Thursday, January 30, 2014

Leftover Oatmeal Bread {for the bread machine}

I've been trying to introduce more whole grains to my family. The problem is they're quite picky when it comes to the bread they'll eat.  I've tried making my Country Buttermilk Bread with half whole wheat flour before, but unfortunately it was a no-go with Hubby and the munchkins.


I've been making hot cereal for breakfasts since it's such a nice way to warm up on cold winter mornings, but I invariably have leftovers, so I've tried my hand at making oatmeal bread.  I've played with ratios and flours and sugars and have finally come up with what we consider to be a stellar loaf of bread!  For the past few weeks it has even replaced our staple Country Buttermilk!

Leftover Oatmeal Bread (yield: 2 loaves)


Ingredients:


2 1/2 cups leftover oatmeal*
1/2 cups warm water
1 cup milk
2 teaspoons salt
1 cup whole wheat flour
4 1/2 cups all-purpose flour
4 tablespoons vital wheat gluten
1/4 cup brown sugar
3-4 teaspoons yeast

Directions


Add all ingredients to the bread machine bowl. I add them in the order listed even though my manual says to add dry ingredients first; this way just works out better.
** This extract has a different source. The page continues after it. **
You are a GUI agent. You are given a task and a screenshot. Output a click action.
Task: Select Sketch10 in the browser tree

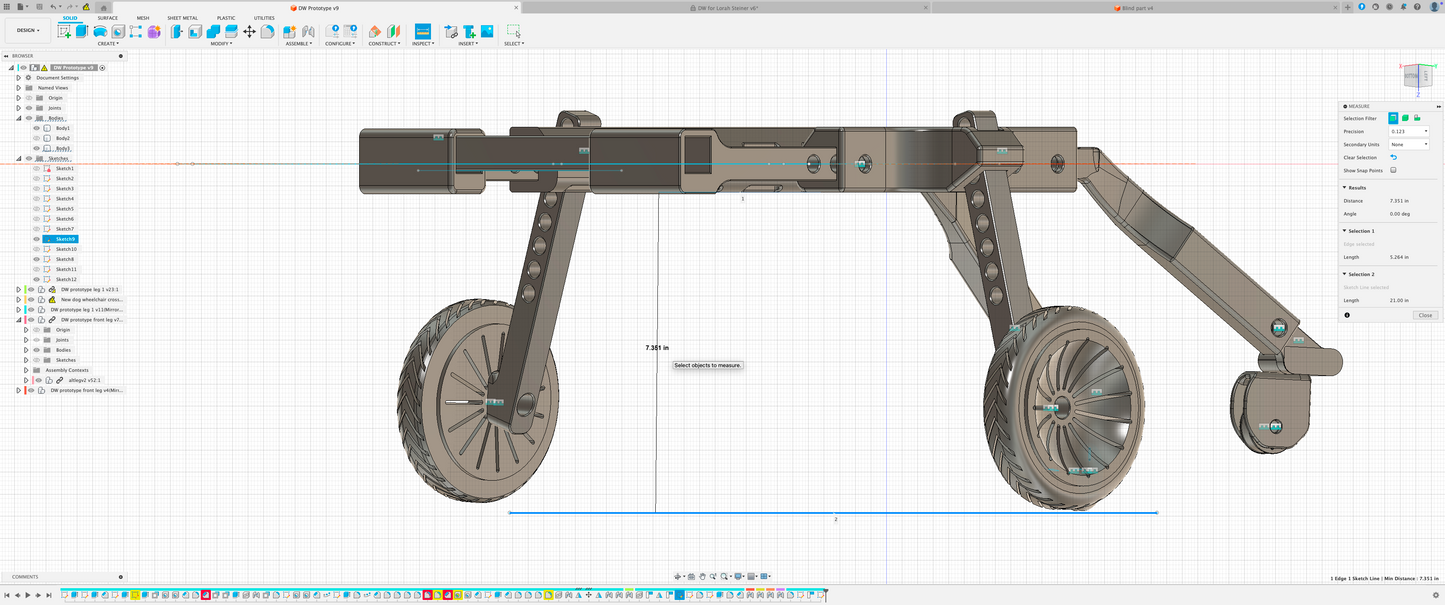66,249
Set it to "Dough" and press start. I usually check on it about 10 minutes in because sometimes the paddle doesn't dislodge pockets of flour in the very corners of the bowl. A quick swipe with a wooden spoon or rubber spatula usually does the trick and then it's safe to be left to the end of the cycle.

When the timer signaling the end of the Dough Cycle goes off, remove the dough from the machine onto a lightly floured surface.

Divide dough into two more-or-less equal portions and shape into loaves.

Drop into two greased loaf pans.

Preheat the oven to 350° F.

Cover the loaf pans with a damp tea towel and allow the two loaves to rise 30-45 minutes in a warm place.

Bake for 30 minutes.

When done, turn out onto a wire rack to cool.





I really like what vital wheat gluten does for my bread, but it is not strictly necessary to make this recipe work. You can also play around with the flour ratios. I'm trying to ease my way up to 2 cups whole wheat and 3 1/2 cups white flour, but I'm not positive my picky eaters culinary experts will go for that.

* When I make oatmeal I use either Quick Oats or Old Fashioned Oats. I boil 5 3/4 cups of water and add 3 cups of oats (or 1 3/4 cups water and 1 cup oats).  When the oatmeal is cooked, I melt 3 tablespoons (or 1 1/2 tablespoons) of butter into it.  Any sweetener or milk we add to our oatmeal is not added to the main pot.  The leftover is what I use to make this bread.